今日は午前のみの外来で、手術の申し込みは、白内障4人と霰粒腫2人(4歳男の子、20歳女性)でした。
今日の外来では、57歳の男性の方がICLの手術ご希望でいらっしゃいました。右眼-11D、左眼-10Dの強度近視で矯正視力は右1.2 左1.0と検査結果だけ見れば、まさにICLのちょうどよい適応ですが、年齢的にICLはすべきでないとお話させていただきました。
このご年齢でも、ICLで近視を矯正して裸眼で遠方を見やすくすることは理論的には可能です。しかし、その見える期間は一時的で、良好な見え方を長く維持することは難しいというか不可能です。その理由は、加齢により眼の状態が必ず変化してきますから、その変化により、せっかく入れてあげたICLのレンズが合わなくなってしまったり、近視以外の問題で見えにくくなってしまうからです。具体的には、一番問題となるのは、白内障の進行で、この患者さまの場合、矯正視力は良好なものの、既に白内障が出てきていました。なので、ICLを行うよりは、白内障の手術を行ない、濁った水晶体を取り除き、新たに入れる眼内レンズで近視を矯正してしまった方がずっとメリットがあると説明させていただき、ICLでなく白内障の手術を行う予定となりました。
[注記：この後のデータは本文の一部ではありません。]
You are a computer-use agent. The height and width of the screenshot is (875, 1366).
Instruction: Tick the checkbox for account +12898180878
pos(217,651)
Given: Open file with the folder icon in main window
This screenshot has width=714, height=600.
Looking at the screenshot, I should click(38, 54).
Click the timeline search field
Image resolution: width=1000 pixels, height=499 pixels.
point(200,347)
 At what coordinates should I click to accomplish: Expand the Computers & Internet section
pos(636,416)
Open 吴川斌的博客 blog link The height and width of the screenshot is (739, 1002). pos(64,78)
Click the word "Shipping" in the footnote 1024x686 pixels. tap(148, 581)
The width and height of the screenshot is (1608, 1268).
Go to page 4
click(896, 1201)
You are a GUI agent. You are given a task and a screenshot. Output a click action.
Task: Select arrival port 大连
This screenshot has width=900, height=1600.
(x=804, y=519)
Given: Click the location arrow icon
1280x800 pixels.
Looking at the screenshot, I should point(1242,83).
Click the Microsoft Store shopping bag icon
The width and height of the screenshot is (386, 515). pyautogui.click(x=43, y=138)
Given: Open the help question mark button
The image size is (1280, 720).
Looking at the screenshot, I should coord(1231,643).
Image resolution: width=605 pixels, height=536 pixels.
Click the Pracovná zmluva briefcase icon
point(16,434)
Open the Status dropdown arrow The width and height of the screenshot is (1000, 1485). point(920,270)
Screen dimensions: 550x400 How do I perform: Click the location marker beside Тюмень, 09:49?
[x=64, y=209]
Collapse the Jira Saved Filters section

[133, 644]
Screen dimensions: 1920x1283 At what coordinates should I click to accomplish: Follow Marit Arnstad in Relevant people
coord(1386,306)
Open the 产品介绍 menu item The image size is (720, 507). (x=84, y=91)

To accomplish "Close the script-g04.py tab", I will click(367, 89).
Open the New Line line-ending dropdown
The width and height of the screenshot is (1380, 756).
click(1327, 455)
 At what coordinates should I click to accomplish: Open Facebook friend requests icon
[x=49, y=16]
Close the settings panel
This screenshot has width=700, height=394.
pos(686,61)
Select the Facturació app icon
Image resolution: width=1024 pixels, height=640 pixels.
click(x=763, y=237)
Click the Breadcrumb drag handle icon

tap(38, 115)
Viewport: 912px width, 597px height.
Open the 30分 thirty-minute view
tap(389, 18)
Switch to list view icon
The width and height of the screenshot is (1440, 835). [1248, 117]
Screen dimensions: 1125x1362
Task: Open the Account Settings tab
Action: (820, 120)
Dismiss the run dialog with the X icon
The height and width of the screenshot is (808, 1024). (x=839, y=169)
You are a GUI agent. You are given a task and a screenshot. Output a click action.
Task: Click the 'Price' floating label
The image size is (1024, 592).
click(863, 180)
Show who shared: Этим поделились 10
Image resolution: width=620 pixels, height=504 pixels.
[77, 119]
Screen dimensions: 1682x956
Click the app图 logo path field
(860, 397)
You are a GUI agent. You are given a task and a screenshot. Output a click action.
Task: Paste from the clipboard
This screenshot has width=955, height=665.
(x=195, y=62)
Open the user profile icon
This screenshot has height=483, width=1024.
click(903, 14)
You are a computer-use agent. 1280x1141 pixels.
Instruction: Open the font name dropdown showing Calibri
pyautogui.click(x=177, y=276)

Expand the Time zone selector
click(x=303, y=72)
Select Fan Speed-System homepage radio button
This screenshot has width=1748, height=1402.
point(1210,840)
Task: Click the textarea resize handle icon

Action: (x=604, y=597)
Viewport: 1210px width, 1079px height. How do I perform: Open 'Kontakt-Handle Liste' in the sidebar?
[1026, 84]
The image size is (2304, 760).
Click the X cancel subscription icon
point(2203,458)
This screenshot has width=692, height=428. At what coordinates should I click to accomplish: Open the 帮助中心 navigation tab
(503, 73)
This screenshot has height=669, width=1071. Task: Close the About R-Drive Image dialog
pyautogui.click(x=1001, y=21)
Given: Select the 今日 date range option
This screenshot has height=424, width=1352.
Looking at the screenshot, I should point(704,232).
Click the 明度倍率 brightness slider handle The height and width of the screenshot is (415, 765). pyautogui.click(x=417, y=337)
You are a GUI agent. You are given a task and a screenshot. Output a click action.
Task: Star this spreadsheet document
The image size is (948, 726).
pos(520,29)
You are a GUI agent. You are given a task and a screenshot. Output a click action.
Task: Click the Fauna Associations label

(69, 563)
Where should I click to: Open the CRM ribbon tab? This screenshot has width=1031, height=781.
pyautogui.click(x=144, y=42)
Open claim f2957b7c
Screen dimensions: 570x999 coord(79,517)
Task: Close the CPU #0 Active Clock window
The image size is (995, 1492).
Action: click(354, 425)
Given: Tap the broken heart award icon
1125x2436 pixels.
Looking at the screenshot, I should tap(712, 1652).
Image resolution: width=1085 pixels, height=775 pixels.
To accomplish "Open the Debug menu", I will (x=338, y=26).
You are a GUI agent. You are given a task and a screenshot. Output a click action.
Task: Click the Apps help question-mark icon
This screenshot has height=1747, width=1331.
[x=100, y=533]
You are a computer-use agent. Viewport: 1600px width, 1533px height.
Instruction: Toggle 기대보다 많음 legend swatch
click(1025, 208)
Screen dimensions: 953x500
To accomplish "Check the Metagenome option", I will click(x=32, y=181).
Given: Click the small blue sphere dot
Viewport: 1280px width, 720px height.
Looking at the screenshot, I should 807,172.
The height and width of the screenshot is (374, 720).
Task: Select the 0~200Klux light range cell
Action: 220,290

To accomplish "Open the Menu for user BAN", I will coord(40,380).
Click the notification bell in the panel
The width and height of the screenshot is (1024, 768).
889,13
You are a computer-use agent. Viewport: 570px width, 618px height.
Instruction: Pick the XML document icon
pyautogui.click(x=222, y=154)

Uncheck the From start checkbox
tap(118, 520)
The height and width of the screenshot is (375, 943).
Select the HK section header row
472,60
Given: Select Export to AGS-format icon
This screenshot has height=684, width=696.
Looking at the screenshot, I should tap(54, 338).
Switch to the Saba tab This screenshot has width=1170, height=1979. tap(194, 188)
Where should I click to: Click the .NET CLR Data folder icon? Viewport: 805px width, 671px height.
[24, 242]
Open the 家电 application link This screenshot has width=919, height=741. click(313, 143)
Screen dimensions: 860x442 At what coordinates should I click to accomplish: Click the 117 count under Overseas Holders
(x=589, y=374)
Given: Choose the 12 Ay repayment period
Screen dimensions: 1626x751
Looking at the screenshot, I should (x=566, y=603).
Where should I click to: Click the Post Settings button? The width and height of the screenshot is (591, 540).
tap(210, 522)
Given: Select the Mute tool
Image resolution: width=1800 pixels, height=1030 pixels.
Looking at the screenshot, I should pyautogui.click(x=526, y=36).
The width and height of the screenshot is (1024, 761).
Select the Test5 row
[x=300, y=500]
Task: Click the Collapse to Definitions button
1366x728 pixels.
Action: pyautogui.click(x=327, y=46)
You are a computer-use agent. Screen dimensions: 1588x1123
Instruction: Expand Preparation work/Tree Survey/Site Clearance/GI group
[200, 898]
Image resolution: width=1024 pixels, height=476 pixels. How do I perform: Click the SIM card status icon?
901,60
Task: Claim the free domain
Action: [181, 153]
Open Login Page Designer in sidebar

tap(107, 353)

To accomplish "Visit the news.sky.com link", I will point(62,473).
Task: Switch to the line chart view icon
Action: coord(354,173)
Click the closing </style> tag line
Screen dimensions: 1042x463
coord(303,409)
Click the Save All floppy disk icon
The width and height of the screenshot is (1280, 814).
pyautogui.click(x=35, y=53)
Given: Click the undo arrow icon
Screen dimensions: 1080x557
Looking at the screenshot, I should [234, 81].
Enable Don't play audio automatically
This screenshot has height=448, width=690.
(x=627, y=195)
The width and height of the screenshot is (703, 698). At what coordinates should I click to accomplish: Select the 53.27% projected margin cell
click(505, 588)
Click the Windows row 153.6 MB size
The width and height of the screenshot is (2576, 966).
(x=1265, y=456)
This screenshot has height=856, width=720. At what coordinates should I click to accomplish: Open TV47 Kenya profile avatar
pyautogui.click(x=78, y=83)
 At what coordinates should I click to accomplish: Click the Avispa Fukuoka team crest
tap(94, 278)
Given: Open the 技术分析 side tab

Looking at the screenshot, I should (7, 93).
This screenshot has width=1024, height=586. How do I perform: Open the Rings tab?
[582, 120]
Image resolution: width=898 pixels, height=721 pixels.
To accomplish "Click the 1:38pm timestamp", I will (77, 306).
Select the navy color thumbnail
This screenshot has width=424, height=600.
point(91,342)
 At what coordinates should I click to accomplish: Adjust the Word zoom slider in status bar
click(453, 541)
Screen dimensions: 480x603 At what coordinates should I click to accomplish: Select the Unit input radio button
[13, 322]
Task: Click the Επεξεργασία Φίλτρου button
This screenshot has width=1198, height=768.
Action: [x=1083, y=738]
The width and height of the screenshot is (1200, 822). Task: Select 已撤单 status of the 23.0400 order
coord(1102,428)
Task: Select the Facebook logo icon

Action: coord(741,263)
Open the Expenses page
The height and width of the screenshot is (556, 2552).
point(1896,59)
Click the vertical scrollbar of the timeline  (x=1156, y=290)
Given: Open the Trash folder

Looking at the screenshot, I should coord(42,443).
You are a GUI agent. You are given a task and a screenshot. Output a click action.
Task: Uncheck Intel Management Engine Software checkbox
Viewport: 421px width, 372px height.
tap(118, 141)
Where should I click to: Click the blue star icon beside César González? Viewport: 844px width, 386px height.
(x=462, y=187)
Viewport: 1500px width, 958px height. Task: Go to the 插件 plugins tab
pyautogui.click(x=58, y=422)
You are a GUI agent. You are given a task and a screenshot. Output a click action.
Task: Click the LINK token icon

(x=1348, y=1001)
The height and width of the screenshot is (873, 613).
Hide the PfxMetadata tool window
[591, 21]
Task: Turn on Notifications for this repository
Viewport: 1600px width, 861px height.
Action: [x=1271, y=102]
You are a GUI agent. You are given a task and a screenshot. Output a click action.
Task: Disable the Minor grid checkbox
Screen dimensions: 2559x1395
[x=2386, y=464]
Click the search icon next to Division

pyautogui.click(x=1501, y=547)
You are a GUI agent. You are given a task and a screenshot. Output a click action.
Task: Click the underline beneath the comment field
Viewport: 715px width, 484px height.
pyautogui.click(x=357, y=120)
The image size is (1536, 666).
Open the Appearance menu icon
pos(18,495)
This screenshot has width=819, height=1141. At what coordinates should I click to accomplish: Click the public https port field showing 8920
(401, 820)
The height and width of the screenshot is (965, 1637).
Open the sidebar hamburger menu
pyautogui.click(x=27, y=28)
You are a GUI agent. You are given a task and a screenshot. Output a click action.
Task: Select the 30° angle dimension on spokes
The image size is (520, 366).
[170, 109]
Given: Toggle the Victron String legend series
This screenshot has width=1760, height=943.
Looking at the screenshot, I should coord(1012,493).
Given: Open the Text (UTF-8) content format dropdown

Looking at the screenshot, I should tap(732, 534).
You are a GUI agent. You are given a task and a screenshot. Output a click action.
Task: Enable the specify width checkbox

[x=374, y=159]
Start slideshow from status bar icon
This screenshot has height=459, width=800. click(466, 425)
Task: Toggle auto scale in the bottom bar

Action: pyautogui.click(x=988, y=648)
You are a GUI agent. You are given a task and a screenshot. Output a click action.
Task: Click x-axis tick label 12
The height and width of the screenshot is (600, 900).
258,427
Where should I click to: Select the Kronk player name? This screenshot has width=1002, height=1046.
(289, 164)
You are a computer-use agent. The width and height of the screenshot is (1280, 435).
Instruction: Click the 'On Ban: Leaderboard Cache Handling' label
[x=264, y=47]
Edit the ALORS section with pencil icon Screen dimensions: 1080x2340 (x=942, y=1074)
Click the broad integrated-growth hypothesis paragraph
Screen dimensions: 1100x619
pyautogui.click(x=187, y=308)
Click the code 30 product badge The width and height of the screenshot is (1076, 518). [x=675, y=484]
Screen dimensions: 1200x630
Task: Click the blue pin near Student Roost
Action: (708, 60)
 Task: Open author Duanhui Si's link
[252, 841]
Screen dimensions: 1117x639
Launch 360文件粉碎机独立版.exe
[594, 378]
50代以降ではせっかく費用をかけてICLを入れても、白内障が進んでしまうと見え方が悪くなってしまい、白内障の手術の時にはICLを取り出す一手間が加わり、メリットが少なく、それよりは、白内障の手術の時に眼内レンズで近視を治し、尚且つ、ICLの費用を多焦点レンズに回せば、老眼もある程度、改善でき、この方がずっとメリットがあるかと思います。このくらいの年齢の方でICLで近視を治したいとお考えの方は、参考にしていただければと思います。